Wednesday, June 2, 2010

How awful am I?

Mornings are not my best side. I tend to show my horns and spit fire in the mornings. What can I say? I love sleep. Period.

I have recently (as of yesterday) decided to stop attending the Tuesday morning Body Pump class at my gym. I had a hard time coming to this conclusion, but this was the best choice for me, and possibly the instructor.

Here is my problem- The Tuesday morning class is taught by a man that smiles from the second he walks into the room until the moment he leaves the gym (I KNOW...what a jerk). He is so stinking happy. And he laughs and giggles (ugh) and even tries to tell jokes. Right? Shouldn't someone tell this man it's 5:30AM? Maybe that's why they hired him....he's perky (understatement) and obviously really enjoys mornings.

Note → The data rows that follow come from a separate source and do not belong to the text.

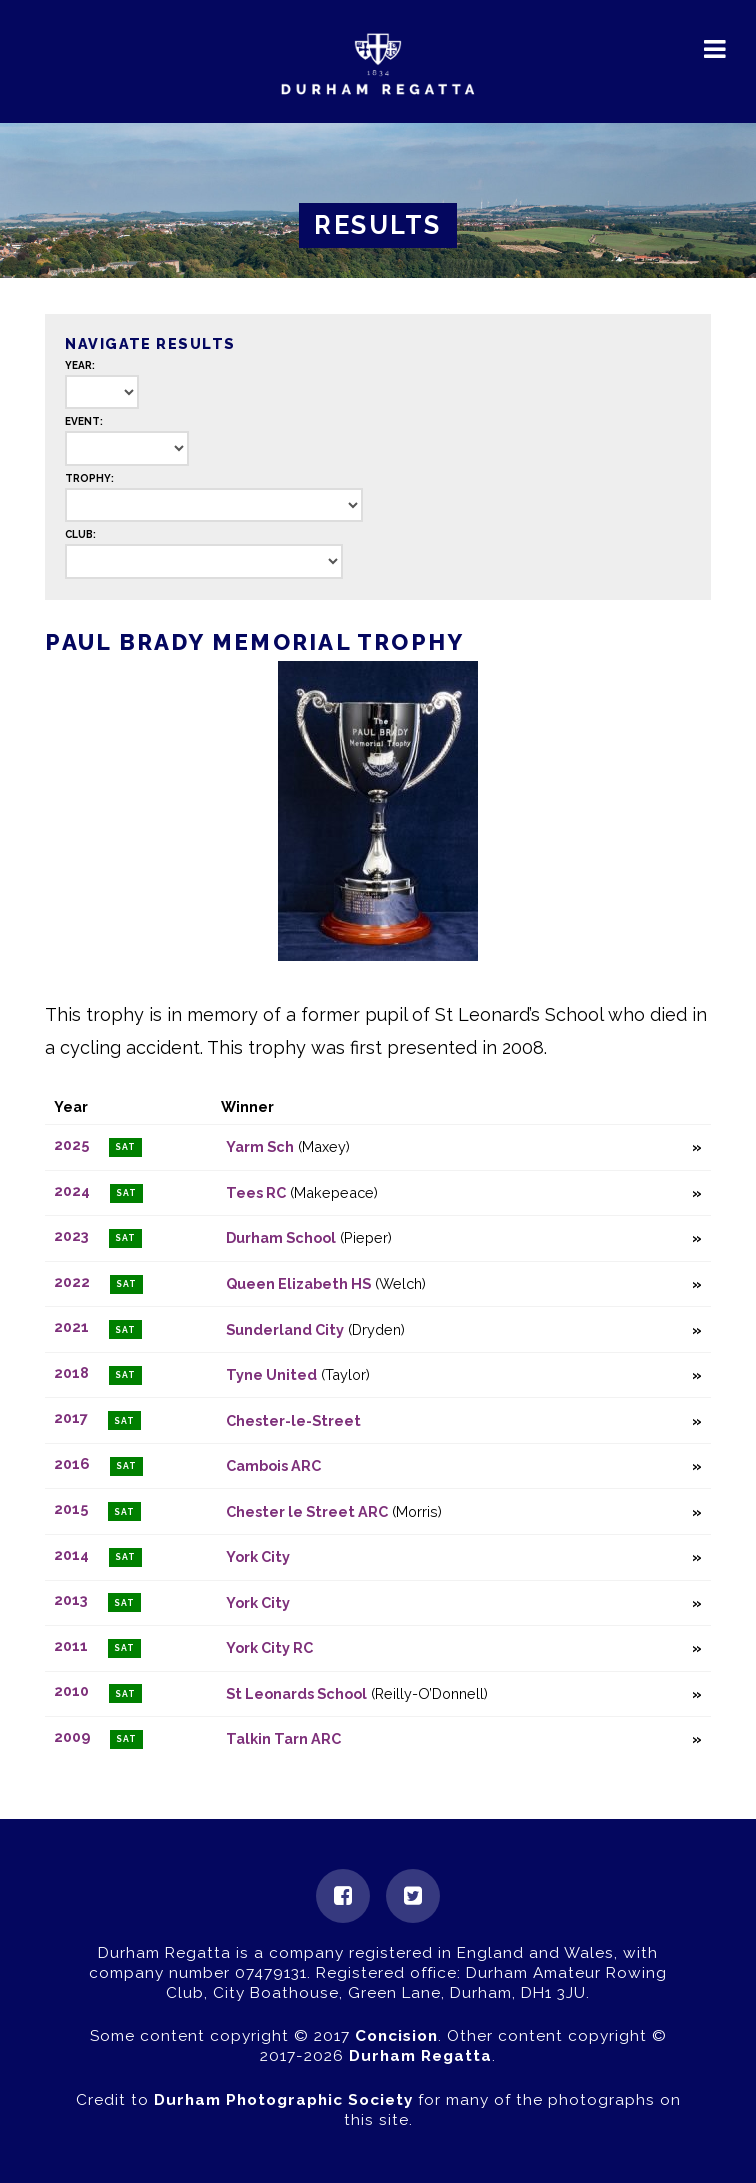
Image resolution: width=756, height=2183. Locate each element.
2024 (72, 1190)
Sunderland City (285, 1329)
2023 (71, 1235)
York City (258, 1556)
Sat (125, 1147)
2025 (71, 1144)
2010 (71, 1691)
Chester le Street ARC (307, 1511)
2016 (72, 1463)
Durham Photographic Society (283, 2100)
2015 (71, 1509)
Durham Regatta (420, 2056)
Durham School (281, 1237)
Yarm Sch (260, 1146)
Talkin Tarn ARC (283, 1738)
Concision (396, 2036)
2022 (72, 1281)
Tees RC (256, 1192)
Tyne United (271, 1374)
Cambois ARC (273, 1465)
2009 (72, 1736)
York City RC (269, 1647)
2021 (71, 1327)
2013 (71, 1600)
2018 (71, 1372)
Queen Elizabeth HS (298, 1283)
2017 (71, 1418)
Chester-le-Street (293, 1420)
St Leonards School (296, 1693)
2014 (71, 1554)
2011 (71, 1645)
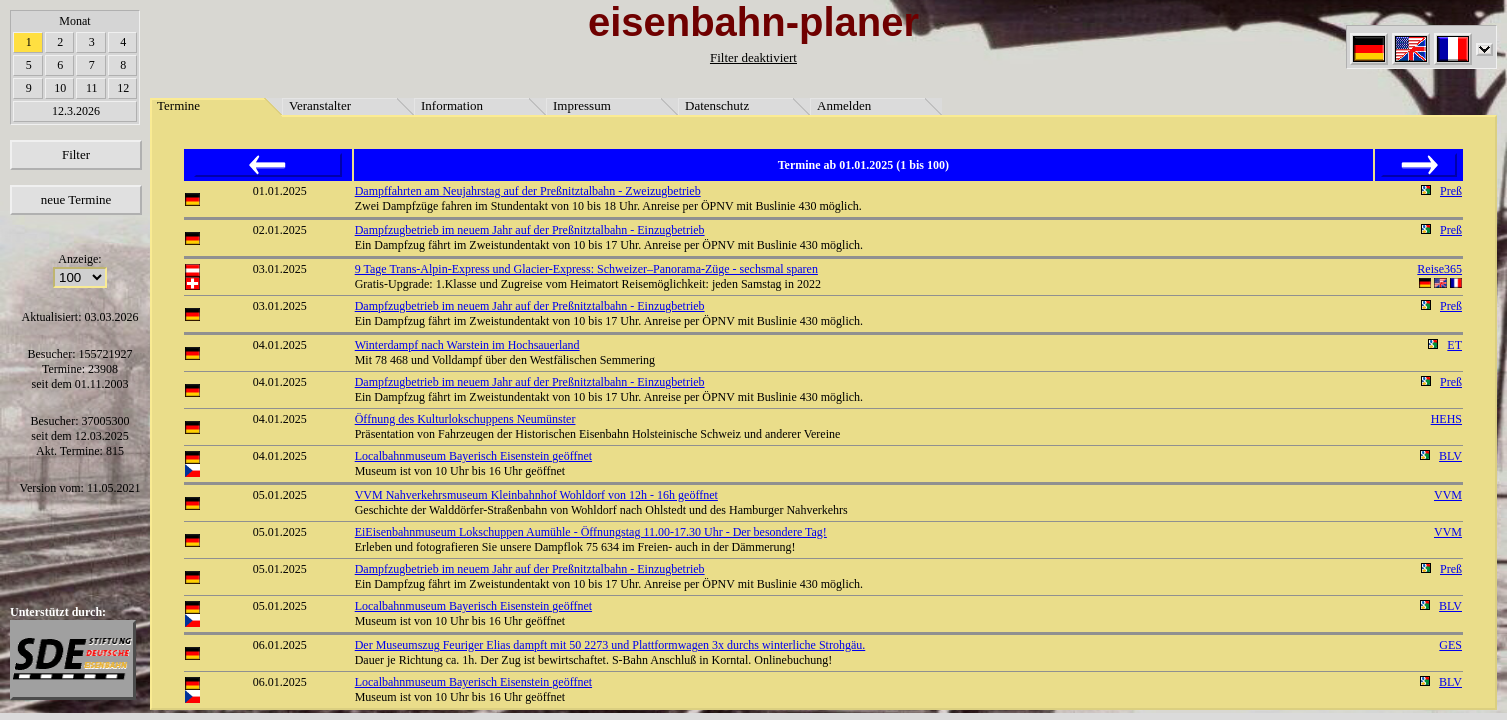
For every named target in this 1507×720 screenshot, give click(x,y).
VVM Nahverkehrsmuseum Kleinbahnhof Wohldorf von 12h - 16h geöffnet (536, 495)
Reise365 (1439, 269)
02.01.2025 (280, 230)
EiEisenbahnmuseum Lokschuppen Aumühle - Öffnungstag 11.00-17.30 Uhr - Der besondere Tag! (591, 532)
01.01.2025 (280, 191)
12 (123, 88)
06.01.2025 (280, 645)
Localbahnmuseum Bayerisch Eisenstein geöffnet (473, 456)
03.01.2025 (280, 269)
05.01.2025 (280, 495)
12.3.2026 (76, 111)
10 (60, 88)
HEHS (1446, 419)
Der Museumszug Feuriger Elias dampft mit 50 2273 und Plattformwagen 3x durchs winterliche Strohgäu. (610, 645)
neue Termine (76, 199)
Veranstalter (320, 105)
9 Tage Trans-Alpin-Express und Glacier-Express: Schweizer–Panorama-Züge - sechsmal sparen (586, 269)
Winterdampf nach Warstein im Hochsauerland (467, 345)
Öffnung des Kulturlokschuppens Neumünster (465, 419)
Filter (76, 154)
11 (92, 88)
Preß (1451, 191)
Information (452, 105)
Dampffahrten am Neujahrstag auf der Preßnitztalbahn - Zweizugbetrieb (528, 191)
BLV (1450, 456)
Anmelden (844, 105)
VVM (1448, 495)
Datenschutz (717, 105)
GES (1450, 645)
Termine (178, 105)
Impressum (582, 105)
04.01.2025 (280, 345)
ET (1454, 345)
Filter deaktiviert (753, 57)
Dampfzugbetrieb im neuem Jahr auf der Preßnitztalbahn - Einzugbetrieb (530, 230)
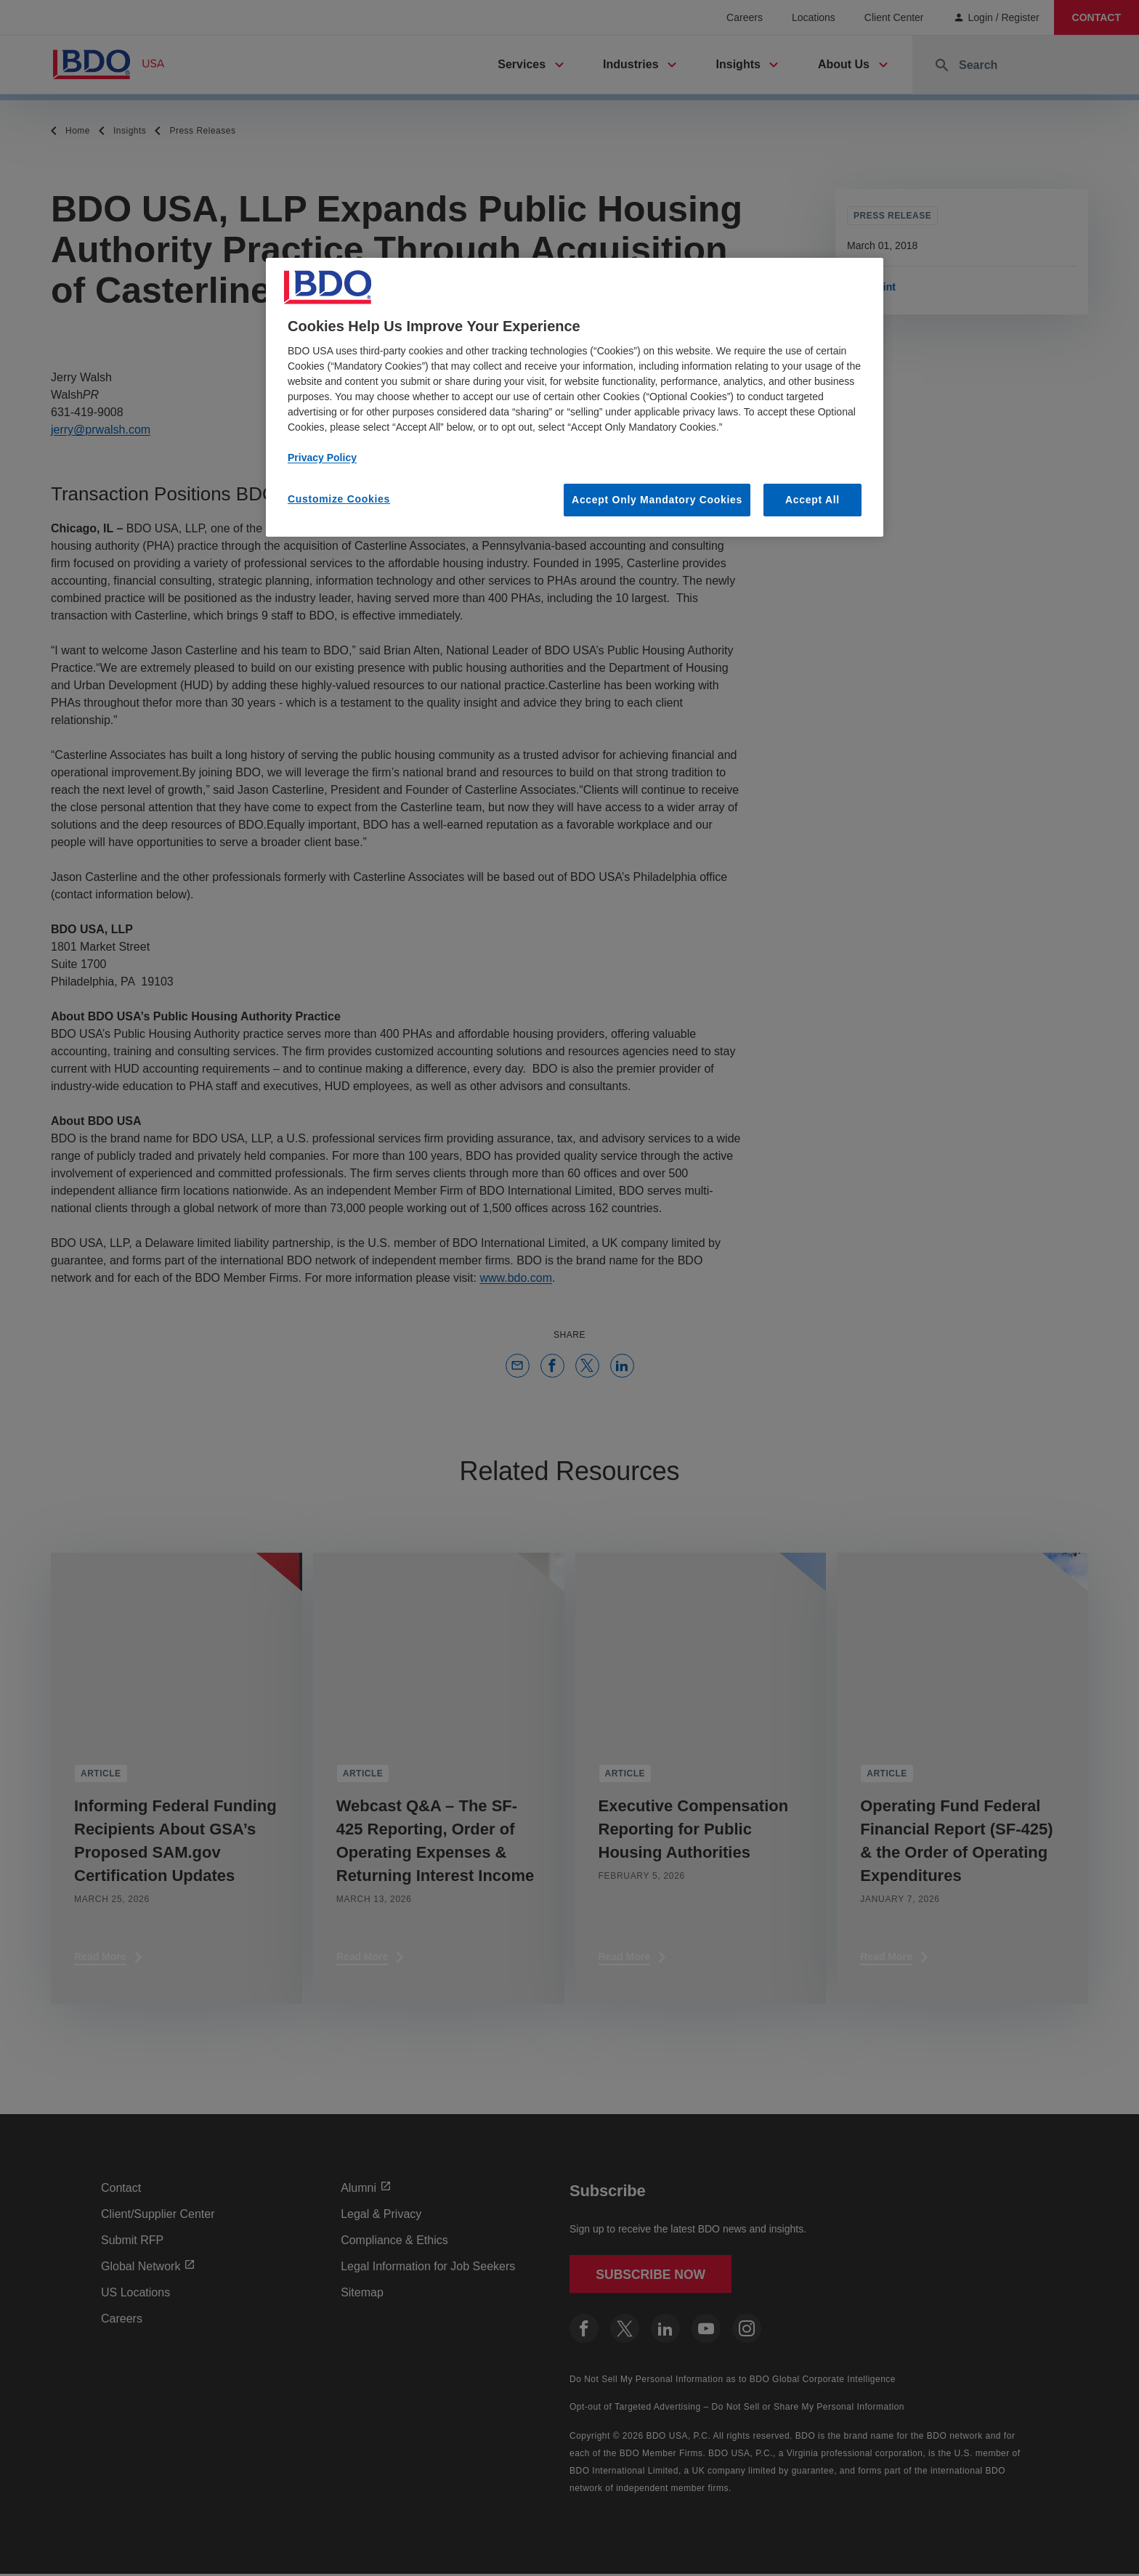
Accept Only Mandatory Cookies (657, 499)
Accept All (812, 499)
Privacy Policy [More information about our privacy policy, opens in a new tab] (322, 457)
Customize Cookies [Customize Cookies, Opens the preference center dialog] (339, 499)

It is really hard for me to drag my big behind out of the bed at normal time, much less at 5AM...MUCH LESS to go exercise. And this guy, who makes clowns look depressed and suicidal, isn't helping my desire to attend class.

I try to act like this isn't my real issue with the instructor. Like, I might be less of a bad guy if the real problem is that I can't hear him (which I can't). He does not work well with the mic system set up to be heard OVER the music, which is not accomplished in his class. All I hear is the music and the occasional call of direction. I try to watch him to get my cues...but he's up there smiling.....and happy and I can't look for long, otherwise I might catch what he has.

So, there it is....
I feel terrible for not liking him. Am I a bad person? I don't guess it really matters, I don't think I can go back to his class. Guess my Tuesday Body Pump will have to be moved to the evening. Where people can be as perky as they would like, as it's a reasonable hour!